PHOTO GALLERY: THE SHORT LIFE OF PILOTS

Germans surround burning aircraft.

 

Despite the high mortality rate of pilots, both sides displayed remarkable esprit de corps. Flying was an adventure few had dreamed of.

 

Members of 85 Squadron preparing to go on patrol, Elliott Springs at far left. "My feet are like lead," he would write.

 

French villagers with dead German pilot.

 

Pilots, like soldiers, were often buried where thy fell.

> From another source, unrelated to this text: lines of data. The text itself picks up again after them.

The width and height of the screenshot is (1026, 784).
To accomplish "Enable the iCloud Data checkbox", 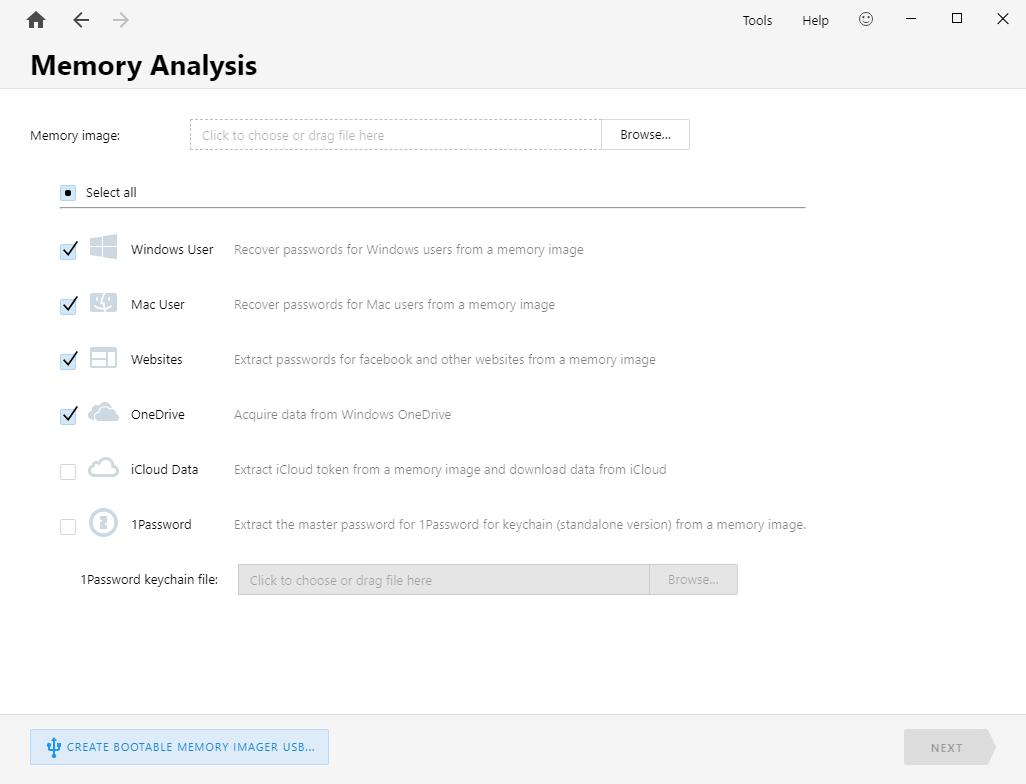I will pyautogui.click(x=68, y=471).
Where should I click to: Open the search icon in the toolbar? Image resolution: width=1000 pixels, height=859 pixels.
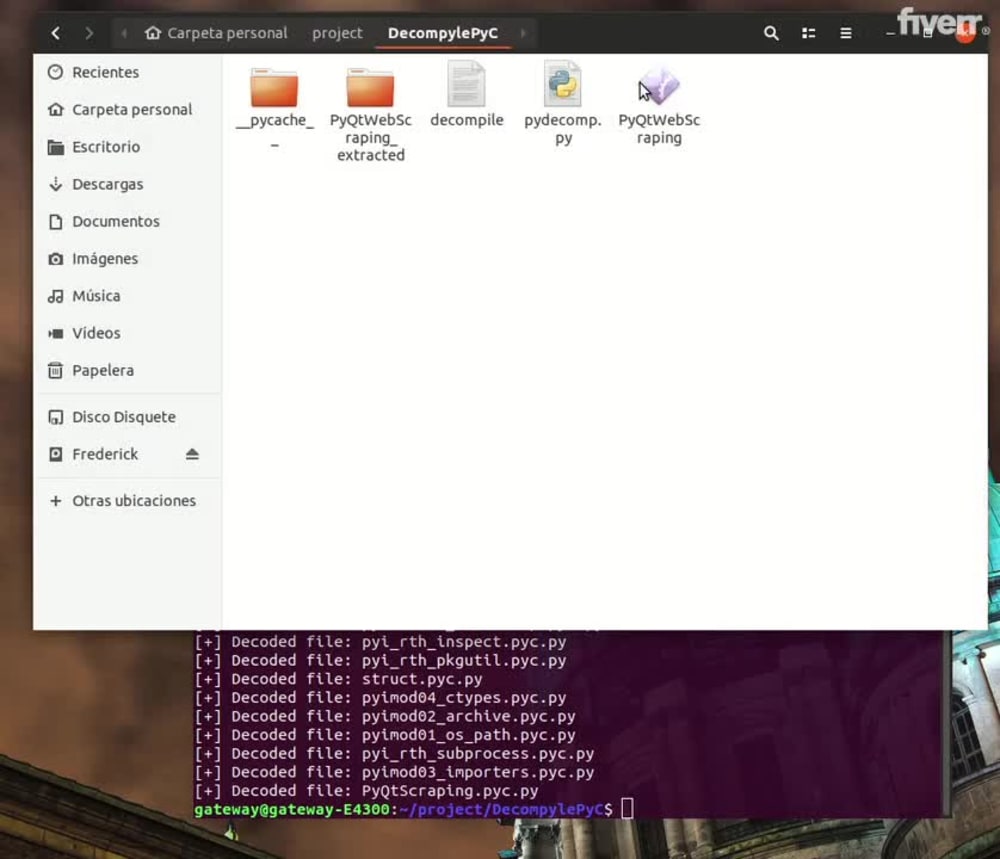point(770,33)
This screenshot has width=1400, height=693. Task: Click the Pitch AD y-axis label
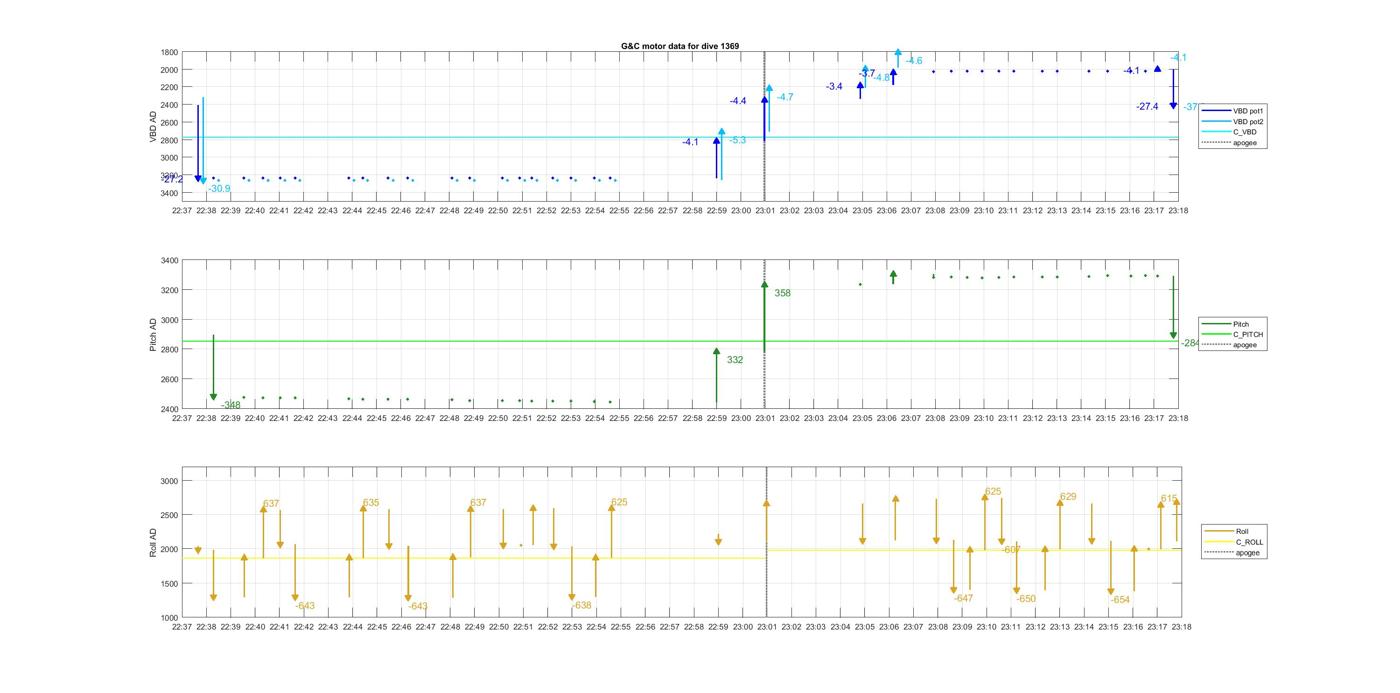pyautogui.click(x=153, y=334)
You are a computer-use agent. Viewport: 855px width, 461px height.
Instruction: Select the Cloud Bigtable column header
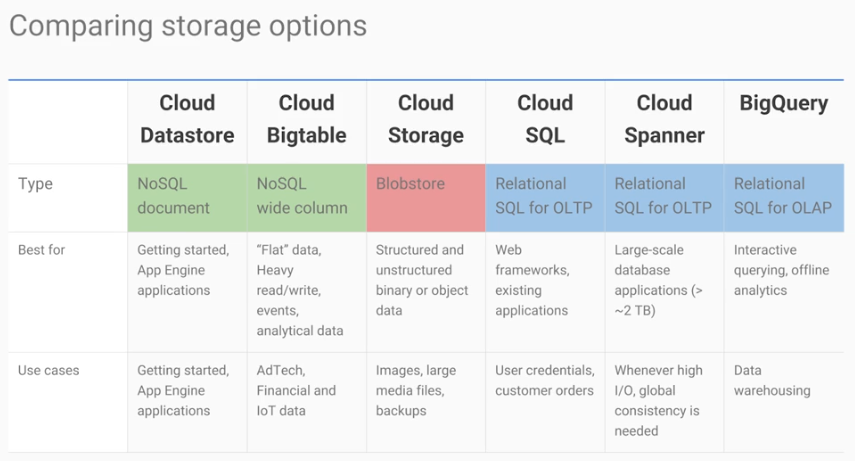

John MacGavock Grider's grave was never found.

 

The Red Baron in a German Albatross with the pilots of his "Flying Circus." He would die after recording 80 enemy planes shot down.

 

"Mick" Mannock, who replaced Billy Bishop as commander of 85 Squadron, carried a pistol to shoot himself if his plane ever caught fire -- which it did.

 

The French garden where American ace Raoul Lufbery fell to his death after his plane caught fire and Lufbery fell, or jumped from his plane.

 

Northern France became littered with planes and bodies fallen from the sky.

 

Two British fliers killed on impact. "The Young Aviator Lay Dying" was a popular barroom song.

 

Elliott Springs saw many of his friends killed in action. "But to me they're not dead yet. They're just around the corner, I think, and I still expect to run itinto them, any time."